▶ [WHAT IS NEEDED] Each entry, from beginning to end, is to be transcribed verbatim.

▶ [INFORMATION]
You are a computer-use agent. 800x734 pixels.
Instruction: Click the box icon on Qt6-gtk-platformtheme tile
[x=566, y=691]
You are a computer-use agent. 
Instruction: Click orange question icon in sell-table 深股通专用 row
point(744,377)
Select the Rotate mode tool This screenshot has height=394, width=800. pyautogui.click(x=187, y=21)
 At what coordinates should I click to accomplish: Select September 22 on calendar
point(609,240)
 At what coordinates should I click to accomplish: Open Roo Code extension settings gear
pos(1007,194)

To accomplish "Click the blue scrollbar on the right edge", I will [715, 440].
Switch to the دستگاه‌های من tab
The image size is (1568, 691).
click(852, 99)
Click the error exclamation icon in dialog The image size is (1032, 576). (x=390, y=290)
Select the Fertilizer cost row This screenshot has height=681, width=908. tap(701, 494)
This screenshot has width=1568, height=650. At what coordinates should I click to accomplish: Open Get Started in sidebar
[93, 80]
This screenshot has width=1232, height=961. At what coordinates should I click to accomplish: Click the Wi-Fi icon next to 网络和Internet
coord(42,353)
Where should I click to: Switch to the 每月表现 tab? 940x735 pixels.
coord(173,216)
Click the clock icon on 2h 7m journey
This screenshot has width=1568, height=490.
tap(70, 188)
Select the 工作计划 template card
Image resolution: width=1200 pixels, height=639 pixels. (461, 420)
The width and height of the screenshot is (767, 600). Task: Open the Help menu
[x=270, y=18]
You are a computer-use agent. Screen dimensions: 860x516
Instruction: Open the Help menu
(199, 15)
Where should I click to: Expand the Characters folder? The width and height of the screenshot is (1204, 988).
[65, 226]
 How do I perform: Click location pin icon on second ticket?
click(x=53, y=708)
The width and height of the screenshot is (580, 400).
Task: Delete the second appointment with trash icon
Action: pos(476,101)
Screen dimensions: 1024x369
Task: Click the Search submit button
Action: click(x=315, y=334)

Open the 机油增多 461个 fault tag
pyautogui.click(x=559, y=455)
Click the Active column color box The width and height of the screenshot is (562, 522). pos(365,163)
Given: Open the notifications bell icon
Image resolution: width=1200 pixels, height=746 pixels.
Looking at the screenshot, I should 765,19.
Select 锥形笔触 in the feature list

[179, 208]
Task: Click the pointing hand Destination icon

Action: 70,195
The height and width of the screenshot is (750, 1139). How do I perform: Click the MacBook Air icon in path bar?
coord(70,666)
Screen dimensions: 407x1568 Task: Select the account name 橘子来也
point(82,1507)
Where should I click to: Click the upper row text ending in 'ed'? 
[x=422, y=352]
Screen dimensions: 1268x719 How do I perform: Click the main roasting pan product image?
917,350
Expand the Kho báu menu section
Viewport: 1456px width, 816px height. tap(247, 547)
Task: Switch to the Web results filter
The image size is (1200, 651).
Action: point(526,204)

▶ [RESPONSE TO THE EXERCISE]
You are a computer-use agent. 800x734 pixels.
Instruction: Click the box icon on Qt6-gtk-platformtheme tile
[x=566, y=691]
You are a computer-use agent. 
Instruction: Click orange question icon in sell-table 深股通专用 row
point(744,377)
Select the Rotate mode tool This screenshot has height=394, width=800. pyautogui.click(x=187, y=21)
 At what coordinates should I click to accomplish: Select September 22 on calendar
point(609,240)
 At what coordinates should I click to accomplish: Open Roo Code extension settings gear
pos(1007,194)

To accomplish "Click the blue scrollbar on the right edge", I will [715, 440].
Switch to the دستگاه‌های من tab
The image size is (1568, 691).
click(852, 99)
Click the error exclamation icon in dialog The image size is (1032, 576). (x=390, y=290)
Select the Fertilizer cost row This screenshot has height=681, width=908. tap(701, 494)
This screenshot has width=1568, height=650. At what coordinates should I click to accomplish: Open Get Started in sidebar
[93, 80]
This screenshot has width=1232, height=961. At what coordinates should I click to accomplish: Click the Wi-Fi icon next to 网络和Internet
coord(42,353)
Where should I click to: Switch to the 每月表现 tab? 940x735 pixels.
coord(173,216)
Click the clock icon on 2h 7m journey
This screenshot has width=1568, height=490.
tap(70, 188)
Select the 工作计划 template card
Image resolution: width=1200 pixels, height=639 pixels. (461, 420)
The width and height of the screenshot is (767, 600). Task: Open the Help menu
[x=270, y=18]
You are a computer-use agent. Screen dimensions: 860x516
Instruction: Open the Help menu
(199, 15)
Where should I click to: Expand the Characters folder? The width and height of the screenshot is (1204, 988).
[65, 226]
 How do I perform: Click location pin icon on second ticket?
click(x=53, y=708)
The width and height of the screenshot is (580, 400).
Task: Delete the second appointment with trash icon
Action: pos(476,101)
Screen dimensions: 1024x369
Task: Click the Search submit button
Action: click(x=315, y=334)

Open the 机油增多 461个 fault tag
pyautogui.click(x=559, y=455)
Click the Active column color box The width and height of the screenshot is (562, 522). pos(365,163)
Given: Open the notifications bell icon
Image resolution: width=1200 pixels, height=746 pixels.
Looking at the screenshot, I should 765,19.
Select 锥形笔触 in the feature list

[179, 208]
Task: Click the pointing hand Destination icon

Action: 70,195
The height and width of the screenshot is (750, 1139). How do I perform: Click the MacBook Air icon in path bar?
coord(70,666)
Screen dimensions: 407x1568 Task: Select the account name 橘子来也
point(82,1507)
Where should I click to: Click the upper row text ending in 'ed'? 
[x=422, y=352]
Screen dimensions: 1268x719 How do I perform: Click the main roasting pan product image?
917,350
Expand the Kho báu menu section
Viewport: 1456px width, 816px height. tap(247, 547)
Task: Switch to the Web results filter
The image size is (1200, 651).
Action: point(526,204)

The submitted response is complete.